Mais uma prenda que José Augusto Mourão me enviou e que vos convido a ler. Fala-nos de Deus, de Cristo, do Natal, do Amor que já falei, o de fazermos e vivermos neste Amor que nos congrega, a mensagem que Jesus nos deixou.

Deixo o texto da íntegra. A melhor forma de sermos vivos, já apartir de 2004, é a conversão a tudo pensarmos e fazermos tendo este Amor por norte. Uma viagem interior difícil de iniciar, de prosseguir e de alcançar, neste mundo que em que tudo nos parece querer afastar deste caminho.

A montanha e o viandante


1. Num dos seus últimos escritos, A imutabilidade de Deus (1851), Kierkegaard fala de um “viandante que se queda ao pé de uma montanha enorme, impossível de escalar”. Os seus desejos e aspirações, a sua alma, visam as alturas, mas a montanha continua diante dele, imóvel, impossível de escalar. Pode o viandante chegar aos setenta anos: a montanha erguer-se-á ainda diante dele imutável, inacessível. Mil anos pasassem e a montanha continuaria imóvel e já mortos quantos tentaram escalá-la. A montanha inacessível e imutável é de facto, Deus. Esta será uma das últimas vezes em que um grande pensador vê Deus como o imutável e o eterno, em contraposição com a mutabilidade e a volubilidade do mundo.

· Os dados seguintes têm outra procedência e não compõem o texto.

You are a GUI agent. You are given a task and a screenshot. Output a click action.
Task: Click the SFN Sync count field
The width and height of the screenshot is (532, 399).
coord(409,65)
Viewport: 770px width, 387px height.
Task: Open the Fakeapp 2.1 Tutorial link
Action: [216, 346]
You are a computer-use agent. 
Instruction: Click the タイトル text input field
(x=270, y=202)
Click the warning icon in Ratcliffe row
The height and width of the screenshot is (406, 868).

2. Os teólogos dizem-nos que Deus é um ser atemporal que é infinito, omnisciente e omnipotente porque Ele é todo o ser,e toda a existência está contida nele. Não sabemos o que dizemos. Não sabemos o que significa existir fora do tempo, conter todo o passado e todo o futuro na existência presente. Não sabemos o que significa ser omnipotente, senão metaforicamente – o pantocrator grego que alude ao governante ou senhor de todas as coisas é mais fácil de conceber do que o seu equivalente latino omnipotens. Não sabemos o que é criar o mundo de nada. Tão pouco o que é ser omnisciente, nem o que é a Santíssima Trindade ou que coisa possa ser identificada de essência e existência.

3. Como pode o Absoluto ser uma pessoa como cada um de nós? Podemos imaginar o Ser de Parménides, imóvel na sua identidade, dando ordens a Noé para construir a Arca? Ou o Uno intemporal de Plotino a explicar o sofrimento a Job? Teremos de separar o Deus personificado das inumeráveis e insondáveis profundidades da Divindade?

4. O cristianismo não é apenas uma religião entre outras: pretende ser a revelação da verdade. E em sentido bíblico, “verdadeiro” não é um facto, mas aquele em quem nos podemos fiar de forma incondicional. É o próprio Deus é a verdade. Como o Deus da fé cristã se revelou numa pessoa concreta, podemos qualificar o cristianismo de revelação eminentemente “histórica”, diferentemente de outras religiões não menos históricas. A revelação de Deus em Jesus é a sua autorevelação única no Filho de Deus; e a melhor prova de que Jesus é, enquanto Cristo, o deus-homem, proporciona-a a ressureição. O cristianismo aplana o caminho através da dupla natureza de Jesus Cristo, o mediador. Conhecemos o seu nome, como a sua vida; sabemos que rezava ao Pai, que pregou a Boa Nova e morreu na cruz.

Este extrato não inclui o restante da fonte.